▶ **Takenlijst**
1: Beantwoord de volgende vragen over de tekst over het Louis Couperus Genootschap:
(a) Op welke datum ging het genootschap officieel van start?
(b) In welke plaats belden de oprichters in september 1992 aan bij Frédéric Bastet?
(c) Welke Romeinse keizer bestudeerde Joyce in De komedianten?
2: Zet de tekst over het Louis Couperus Genootschap voort, aansluitend op de laatste zin.

━━━━━ Geciteerde tekst

Hoe het Louis Couperus Genootschap van start ging.
Op 1 januari 1993 ging het Louis Couperus Genootschap officieel van start. Oprichters José Buschman en Joyce Ryken, die vijf jaar aan het genootschap verbonden zouden blijven, blikken op deze themapagina terug op die spannende begintijd en wat daarop volgde.
Eind jaren tien van de vorige eeuw belden twee scholieren aan bij Couperus op de Hogewal in Den Haag. Ze hadden een afspraak en kwamen hem vragen of hij als spreker wilde optreden in Rotterdam. Bij binnenkomst kregen zij van het dienstmeisje allebei een soort bruine toga aangereikt. ‘Dat is voor de kleur,’ zei ze. Couperus zelf lag op een brede sofa, ook in een bruin gewaad, en richtte zich een beetje kwijnend op. Hij noemde het letterkundig blaadje dat de jongens maakten ‘zeer sympathiek, zeer sympathiek’ en wees meteen naar een schaal met koekjes: ‘Daar staan de zoutjes.’
Ook wij legden ooit zo’n bezoekje af. In september 1992 belden wij in Oegstgeest aan bij Couperus-biograaf Frédéric Bastet. Als twee kersverse Leidse historici kwamen wij hem eveneens iets vragen, al hoefden wij daarvoor gelukkig geen bruine toga aan te trekken. Prof. Bastet, voor de gelegenheid gesecondeerd door prof. H.T.M. van Vliet, ontving ons rechtop en allervriendelijkst, maar reageerde met scepsis op de plannen die wij hem voorlegden. Na enig redekavelen wilde hij toch zijn medewerking verlenen. Wat waren wij hem komen vragen? En wie waren wij eigenlijk?
I
Wij – Joyce en José – waren in de jaren tachtig met elkaar bevriend geraakt tijdens onze studie Geschiedenis aan de Leidse universiteit. Bij het onderdeel Oude Geschiedenis kozen we allebei, toen we elkaar nog niet kenden, voor een onderzoek naar de uitbeelding van Romeinse keizers in de klassieke teksten van Couperus. Joyce bestudeerde Domitianus in De komedianten en studeerde daar later ook op af. José koos voor Claudius in het verhaal ‘De naumachie’ en schreef nadien een scriptie over de roman Dionyzos. We bleken allebei gegrepen te zijn door het werk van Couperus na lezing van Eline Vere op de middelbare-school. Daarna hadden we – los van elkaar – de rest van zijn werk verslonden. Couperus smeedde tussen ons een hechte band van vriendschap.

━━━━━━━━━━
━━━━━ Gegeven items

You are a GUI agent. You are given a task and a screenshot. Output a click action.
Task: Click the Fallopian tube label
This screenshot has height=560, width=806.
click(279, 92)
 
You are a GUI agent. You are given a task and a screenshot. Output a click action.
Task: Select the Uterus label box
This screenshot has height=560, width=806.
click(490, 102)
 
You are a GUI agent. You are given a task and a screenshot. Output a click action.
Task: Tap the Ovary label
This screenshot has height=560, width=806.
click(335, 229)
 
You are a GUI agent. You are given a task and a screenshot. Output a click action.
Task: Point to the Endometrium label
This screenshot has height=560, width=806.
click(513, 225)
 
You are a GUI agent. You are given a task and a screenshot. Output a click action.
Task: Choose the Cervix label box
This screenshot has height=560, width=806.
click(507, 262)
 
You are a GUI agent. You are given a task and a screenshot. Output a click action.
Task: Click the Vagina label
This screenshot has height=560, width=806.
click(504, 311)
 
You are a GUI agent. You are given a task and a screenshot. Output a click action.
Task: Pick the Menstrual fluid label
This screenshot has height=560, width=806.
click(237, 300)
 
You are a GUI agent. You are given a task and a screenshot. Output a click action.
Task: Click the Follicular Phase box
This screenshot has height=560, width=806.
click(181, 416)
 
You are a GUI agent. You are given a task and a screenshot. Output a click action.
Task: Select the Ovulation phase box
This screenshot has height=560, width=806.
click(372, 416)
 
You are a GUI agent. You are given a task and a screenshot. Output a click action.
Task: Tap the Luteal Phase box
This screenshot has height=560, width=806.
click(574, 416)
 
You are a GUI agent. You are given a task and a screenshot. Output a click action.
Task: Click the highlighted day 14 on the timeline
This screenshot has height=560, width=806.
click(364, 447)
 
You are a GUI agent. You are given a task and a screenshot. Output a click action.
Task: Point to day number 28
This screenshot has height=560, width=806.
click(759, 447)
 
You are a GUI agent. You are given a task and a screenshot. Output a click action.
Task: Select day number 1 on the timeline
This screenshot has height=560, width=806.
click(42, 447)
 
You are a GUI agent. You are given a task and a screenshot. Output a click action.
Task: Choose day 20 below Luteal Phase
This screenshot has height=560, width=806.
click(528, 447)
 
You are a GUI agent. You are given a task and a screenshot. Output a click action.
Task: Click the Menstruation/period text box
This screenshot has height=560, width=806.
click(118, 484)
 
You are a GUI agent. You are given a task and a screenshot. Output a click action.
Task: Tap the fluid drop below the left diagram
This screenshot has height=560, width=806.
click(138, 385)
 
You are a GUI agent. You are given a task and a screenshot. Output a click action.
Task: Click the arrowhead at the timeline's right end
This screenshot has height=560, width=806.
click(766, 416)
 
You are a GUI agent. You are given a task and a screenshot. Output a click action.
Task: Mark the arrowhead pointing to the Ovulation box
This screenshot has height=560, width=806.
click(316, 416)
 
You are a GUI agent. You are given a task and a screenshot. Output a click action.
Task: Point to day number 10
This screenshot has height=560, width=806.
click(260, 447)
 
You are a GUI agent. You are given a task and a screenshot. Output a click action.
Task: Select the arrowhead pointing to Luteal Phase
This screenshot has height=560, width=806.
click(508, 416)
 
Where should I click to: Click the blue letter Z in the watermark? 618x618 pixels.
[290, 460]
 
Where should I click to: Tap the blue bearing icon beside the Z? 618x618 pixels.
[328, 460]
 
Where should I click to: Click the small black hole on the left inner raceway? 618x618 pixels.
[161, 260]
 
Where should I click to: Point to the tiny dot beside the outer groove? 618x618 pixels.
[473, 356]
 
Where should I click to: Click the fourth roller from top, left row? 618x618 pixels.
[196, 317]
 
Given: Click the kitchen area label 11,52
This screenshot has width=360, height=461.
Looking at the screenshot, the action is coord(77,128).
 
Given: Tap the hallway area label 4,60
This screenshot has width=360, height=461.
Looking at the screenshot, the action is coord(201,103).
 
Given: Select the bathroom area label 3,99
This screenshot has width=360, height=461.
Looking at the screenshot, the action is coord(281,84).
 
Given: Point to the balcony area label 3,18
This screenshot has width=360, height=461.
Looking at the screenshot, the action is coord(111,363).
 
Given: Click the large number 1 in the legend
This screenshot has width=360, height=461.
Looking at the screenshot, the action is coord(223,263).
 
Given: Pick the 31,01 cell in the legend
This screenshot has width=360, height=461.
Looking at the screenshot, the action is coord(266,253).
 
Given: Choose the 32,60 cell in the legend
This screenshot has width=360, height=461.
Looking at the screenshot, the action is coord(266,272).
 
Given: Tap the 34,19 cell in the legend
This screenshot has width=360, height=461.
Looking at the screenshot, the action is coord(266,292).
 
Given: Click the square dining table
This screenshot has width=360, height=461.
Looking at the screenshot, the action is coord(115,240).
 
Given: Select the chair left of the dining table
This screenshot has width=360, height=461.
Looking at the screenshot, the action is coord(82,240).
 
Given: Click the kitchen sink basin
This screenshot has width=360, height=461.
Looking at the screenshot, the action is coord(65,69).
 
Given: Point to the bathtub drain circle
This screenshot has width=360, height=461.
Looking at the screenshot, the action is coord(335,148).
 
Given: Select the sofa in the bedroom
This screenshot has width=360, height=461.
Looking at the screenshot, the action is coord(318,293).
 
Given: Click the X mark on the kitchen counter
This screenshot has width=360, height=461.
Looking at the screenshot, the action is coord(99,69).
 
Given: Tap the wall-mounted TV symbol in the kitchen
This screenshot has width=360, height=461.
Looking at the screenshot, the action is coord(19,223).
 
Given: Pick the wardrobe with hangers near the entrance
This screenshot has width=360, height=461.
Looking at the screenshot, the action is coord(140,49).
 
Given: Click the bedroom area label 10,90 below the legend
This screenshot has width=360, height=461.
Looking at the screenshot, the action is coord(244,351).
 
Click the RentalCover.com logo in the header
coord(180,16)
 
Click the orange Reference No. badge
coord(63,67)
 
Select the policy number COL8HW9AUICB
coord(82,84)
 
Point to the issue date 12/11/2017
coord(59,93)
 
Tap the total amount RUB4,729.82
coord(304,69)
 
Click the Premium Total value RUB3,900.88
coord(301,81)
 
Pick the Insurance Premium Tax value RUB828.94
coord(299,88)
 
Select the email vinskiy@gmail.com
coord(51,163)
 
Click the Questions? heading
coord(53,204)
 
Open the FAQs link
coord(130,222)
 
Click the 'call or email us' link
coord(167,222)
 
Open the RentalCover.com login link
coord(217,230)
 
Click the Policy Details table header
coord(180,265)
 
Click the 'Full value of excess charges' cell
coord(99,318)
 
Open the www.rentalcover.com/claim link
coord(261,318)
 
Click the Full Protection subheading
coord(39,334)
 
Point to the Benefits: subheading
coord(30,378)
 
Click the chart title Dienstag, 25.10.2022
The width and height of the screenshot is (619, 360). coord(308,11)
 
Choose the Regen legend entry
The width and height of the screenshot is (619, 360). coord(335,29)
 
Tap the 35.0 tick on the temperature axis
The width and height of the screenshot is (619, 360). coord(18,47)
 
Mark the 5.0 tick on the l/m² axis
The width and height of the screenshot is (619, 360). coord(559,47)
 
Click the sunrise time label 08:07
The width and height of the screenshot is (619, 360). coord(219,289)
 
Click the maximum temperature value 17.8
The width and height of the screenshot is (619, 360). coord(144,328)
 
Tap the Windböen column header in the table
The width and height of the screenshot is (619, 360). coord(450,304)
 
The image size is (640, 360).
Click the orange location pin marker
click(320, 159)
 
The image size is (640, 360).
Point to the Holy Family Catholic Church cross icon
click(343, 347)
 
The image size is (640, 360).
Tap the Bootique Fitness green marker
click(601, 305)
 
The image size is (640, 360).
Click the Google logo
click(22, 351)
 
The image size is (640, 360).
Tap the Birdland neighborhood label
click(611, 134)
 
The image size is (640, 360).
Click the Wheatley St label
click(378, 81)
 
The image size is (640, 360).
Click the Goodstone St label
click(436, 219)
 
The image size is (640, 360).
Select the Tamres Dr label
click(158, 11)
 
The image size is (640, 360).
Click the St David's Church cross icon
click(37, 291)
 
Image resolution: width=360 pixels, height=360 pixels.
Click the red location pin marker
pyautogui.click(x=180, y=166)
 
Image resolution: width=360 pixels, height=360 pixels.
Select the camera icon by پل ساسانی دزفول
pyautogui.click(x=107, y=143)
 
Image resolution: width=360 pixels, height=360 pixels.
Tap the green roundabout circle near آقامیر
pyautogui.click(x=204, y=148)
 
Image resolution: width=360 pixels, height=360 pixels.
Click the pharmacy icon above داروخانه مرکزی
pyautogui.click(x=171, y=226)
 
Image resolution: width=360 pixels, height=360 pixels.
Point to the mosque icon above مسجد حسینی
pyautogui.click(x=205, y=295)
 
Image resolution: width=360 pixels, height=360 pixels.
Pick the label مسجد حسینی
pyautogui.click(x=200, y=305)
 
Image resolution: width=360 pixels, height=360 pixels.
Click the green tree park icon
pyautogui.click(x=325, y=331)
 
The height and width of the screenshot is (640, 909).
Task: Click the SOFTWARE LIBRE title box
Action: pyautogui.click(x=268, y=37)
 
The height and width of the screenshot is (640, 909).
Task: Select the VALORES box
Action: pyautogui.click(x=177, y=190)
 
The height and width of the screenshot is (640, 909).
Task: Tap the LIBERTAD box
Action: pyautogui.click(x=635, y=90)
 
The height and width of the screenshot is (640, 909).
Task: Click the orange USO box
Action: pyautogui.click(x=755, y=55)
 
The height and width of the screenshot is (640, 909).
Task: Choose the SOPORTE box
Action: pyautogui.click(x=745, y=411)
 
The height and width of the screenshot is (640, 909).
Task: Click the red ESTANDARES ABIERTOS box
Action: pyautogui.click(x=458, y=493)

━━━━━━━━━━

▶ **Antwoorden oefening**
1:
(a) Op 1 januari 1993.
(b) In Oegstgeest.
(c) Domitianus.

2:
Na het verschijnen in 1987 van zijn monumentale Couperus-biografie – waaraan de anekdote met de toga’s ontleend is – gaf Frédéric Bastet een hoop lezingen. Bij een daarvan hoorden wij hem verzuchten dat het mooi zou zijn als het Genootschap Louis Couperus, dat heeft bestaan van 1928 tot 1936, in onze tijd nieuw leven ingeblazen zou krijgen. Dat raakte bij ons een snaar. Ruim een jaar lang bespraken we, na de afronding van onze studie, allerlei woeste plannen en ideeën voor zo’n genootschap, en hakten toen de knoop door. We maakten een opzet voor de statuten en een ontwerp voor een nieuwsbulletin, overwogen wie wij in het bestuur konden vragen en dachten maar niet te veel aan wat het ons allemaal aan tijd en geld zou gaan kosten. We waren het erover eens dat er geen genootschap kon komen zonder de medewerking, ja zeg maar gerust: toestemming, van Couperus’ plaatsvervanger op aarde, Frédéric Bastet. En daarom gingen we samen op audiëntie in Oegstgeest.
Tot onze verbazing woonde Bastet niet in een rietgedekte villa, maar in een modern flatgebouw boven een Etos. Zijn appartement was ruim en licht, met een paar empiremeubelen, een vleugel, het wedgwoodservies van zijn moeder en een Eline Vere-beeldje van Theo van der Nahmer. In een zijkamer huisde zijn imposante boekenverzameling. De ontvangst was wat afwachtend. Viel de door ons meegebrachte, mierzoete Eline Vere-taart soms niet in de smaak? Frédéric Bastet en Dick van Vliet liepen duidelijk niet over van enthousiasme voor onze plannen. Hoe dachten wij dat allemaal te gaan organiseren? Wij zouden toch zeker geen T-shirts gaan verkopen? In een briefje had Bastet al eerder een punt van zorg aangestipt: ‘Het enige wat ik niet zo mooi vind, is het woord stichting dat mij een beetje aan een inrichting doet denken. Waarom niet weer net als vroeger het een beetje deftige genootschap?’ Wij konden hem geruststellen, gaandeweg wisten wij het vertrouwen en de zegen van beide hooggeleerde heren te krijgen. Sceptische aanmoediging, zo maakten wij na afloop tevreden de balans op.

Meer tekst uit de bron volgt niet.